Would you restate all of the entries verbatim, minus any images?
========================
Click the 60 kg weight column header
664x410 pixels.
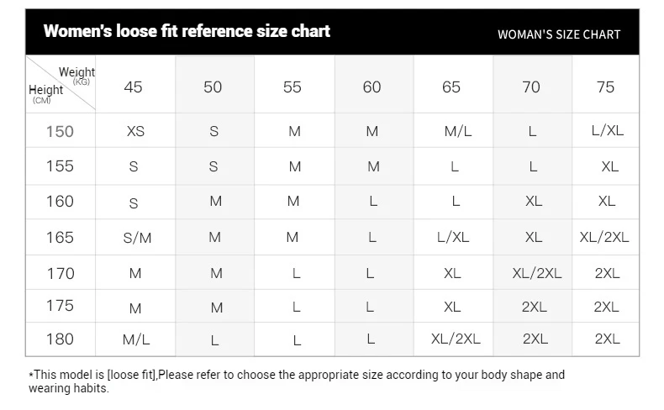372,87
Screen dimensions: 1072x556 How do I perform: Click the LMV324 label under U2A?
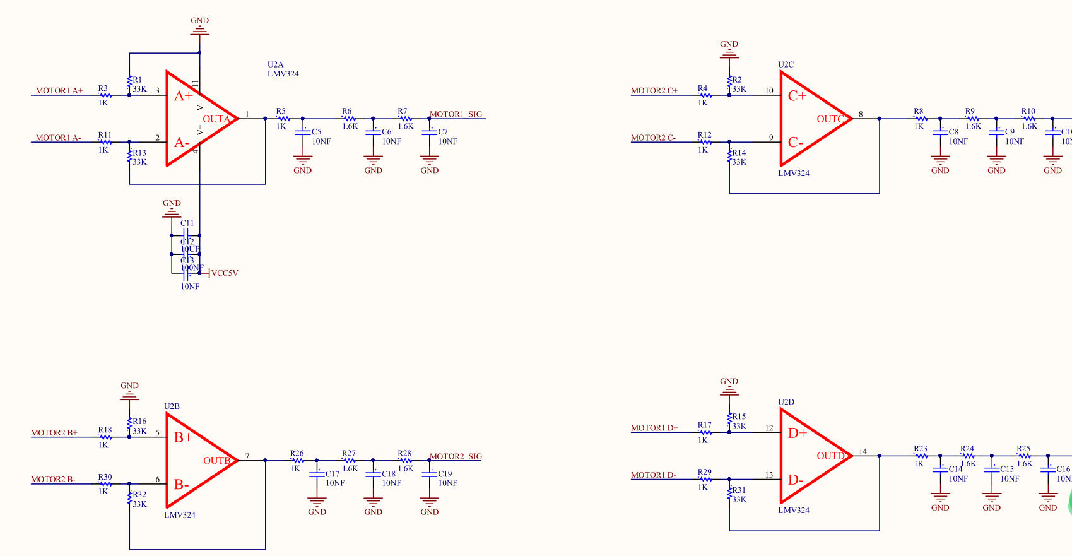tap(283, 74)
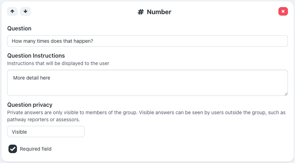Click the 'Question Instructions' label
Screen dimensions: 295x163
tap(36, 56)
========================
*Result below*
Click the 60 kg weight column header
664x410 pixels.
372,87
Screen dimensions: 1072x556 How do I perform: Click the LMV324 label under U2A?
tap(283, 74)
Click the 'Question Instructions' label
Screen dimensions: 295x163
tap(36, 56)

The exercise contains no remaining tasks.